You want to use this method because whole grains contain certain anti-nutrients like Pythic-acid, which bind to nutrients and make them extremely difficult to absorb. Sprouting and soaking grains, including hulled uncooked barley, helps to lower the level of anti-nutrients significantly, making them easier to digest and more beneficial. That may also reduce the amount of gluten present within barley.
To sprout your barley, you can soak raw, whole barley grains for eight to twelve hours and after that sprout them over the course of about three days.
How To Cook Barley – Instructions
What You Need:
- One cup pearl or hulled barley
- 3 cups water or stock
- Salt (optional)
- Measuring cup
- 2-quart saucepan with lid
1. Combine the barley and water: Combine the water and the barley in the pot. If desired, add a generous pinch of salt.
2. Bring to a boil: Bring the barley and water to a boil over high heat. Be careful and keep an eye on the pot as barley tends to give off a lot of foam at first and it can cause the pot to boil over.
3. Simmer the barley: When the barley has reached a boil, lower the heat to a low simmer, cover, and continue to cook until it is done. For pearl barley, start checking at twenty-five minutes. For hulled barley, start checking at forty minutes.
The barley is done when it has tripled in volume and is soft and chewy. If the pot becomes dry before the barley has finished cooking add more water; check every 5 minutes until it reaches the desired chewiness.

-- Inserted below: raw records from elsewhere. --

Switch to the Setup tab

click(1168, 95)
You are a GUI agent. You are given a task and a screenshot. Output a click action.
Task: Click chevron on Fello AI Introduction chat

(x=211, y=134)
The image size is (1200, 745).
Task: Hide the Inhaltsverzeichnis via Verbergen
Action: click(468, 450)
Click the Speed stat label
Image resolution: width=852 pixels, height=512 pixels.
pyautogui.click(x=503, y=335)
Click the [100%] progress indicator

4. Drain the barley (if necessary): When done, the barley will have absorbed the majority of the water. If there’s a little water still left in the pot, you just leave the barley to sit for ten minutes, covered and until it has all been absorbed. If there’s a lot of water left, just drain the barley in a strainer over the sink.
5. Fluff the barley: Fluff the barley with a fork to separate the grains. Enjoy!
Notes: To cook more or less barley, use this ratio of one cup barley to three cups water.
Barley is a genuinely versatile cereal grain with an appealing chewy, pasta-like consistency and rich nutlike flavor. Barley rapidly gained popularity over the past few years due to the various health benefits it provides. Whole grains are important sources of vitamins, dietary fiber, and minerals that aren’t found in refined or “enriched” grains.
When refined, grains lose specific components which remove most of the nutrients naturally found in most grains. Choosing whole grains over their processed counterparts dramatically reduces the risk of chronic diseases such as obesity, diabetes, heart disease, and cancer.